Play is your toddler’s work. Play builds social skills, aids language development and stimulates creativity and imagination. Time spent at play is time well-spent, never wasted. So let them play – and feel free to join in!

Your toddler’s language development

Talk to your toddler: by chatting to your little one about everything you do, from making sandwiches to setting off for the shops, she’ll pick up more than just what’s happening. She’ll learn essential language skills too. Ask her simple questions, then repeat back what she says, so she knows you’ve understood what she’s trying to say. By saying things back to her, eventually your toddler will learn how to form her sentences correctly and build her vocabulary, which is all part of the process of learning to communicate effectively.

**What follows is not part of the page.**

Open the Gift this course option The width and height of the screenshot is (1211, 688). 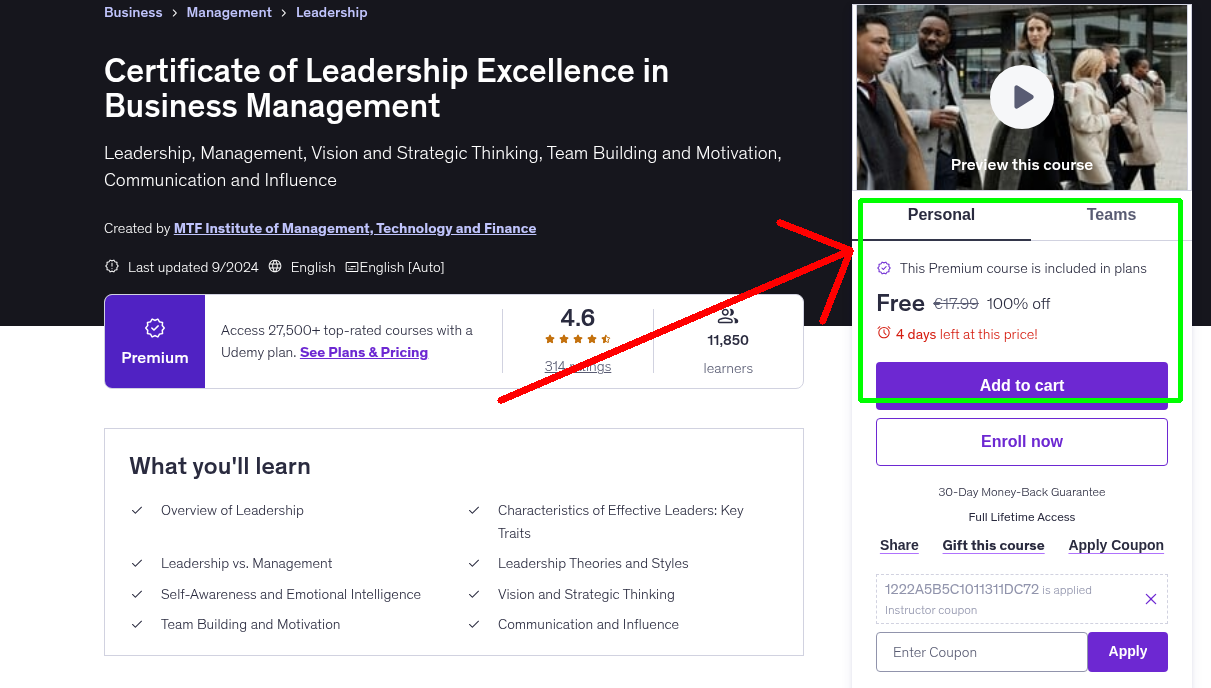pyautogui.click(x=993, y=545)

Pointing out words on the page while you read aloud to your toddler could help with her reading skills when she’s older. Showing your toddler words, letters, and how you read from top to bottom and from left to right, could all help to improve her spelling and comprehension skills at a later date.

Nutritional tips

Milk is a great source of calcium, but milk can also be very trying on tummies that are lactose intolerant. If you notice that milk gives your child loose or runny bowel movements, or if they seem to be fussy after ingesting milk. Mention it to your doctor or public health nurse for advice. Cheese is also a great source of getting your child’s daily portions of calcium into them and it is lactose free.

Top tip

If there’s a downside to toddler’s play, it’s the mess and clutter that goes with it! You can help contain the mess by having a place for everything. Large coloured boxes are a great way of storing toys. Try buying them in different colours and assign a colour to a toy type, for example yellow for soft toys, red for cars, green for dolls, etc. Alternatively, print out or draw a sign for the front of each box with the picture of what’s contained inside – this way your child will also know where things go and you will be helping her cognitive development.

Fun activities

Mirror me! This is something your 14 month-old will enjoy, but older and younger kids will too. You need to sit across from where your toddler is sitting. Start doing simple, yet eye-catching, actions like sticking your tongue out or raising your eyebrows. Show him your appreciation by clapping your hands and cheering him when he starts to imitate you.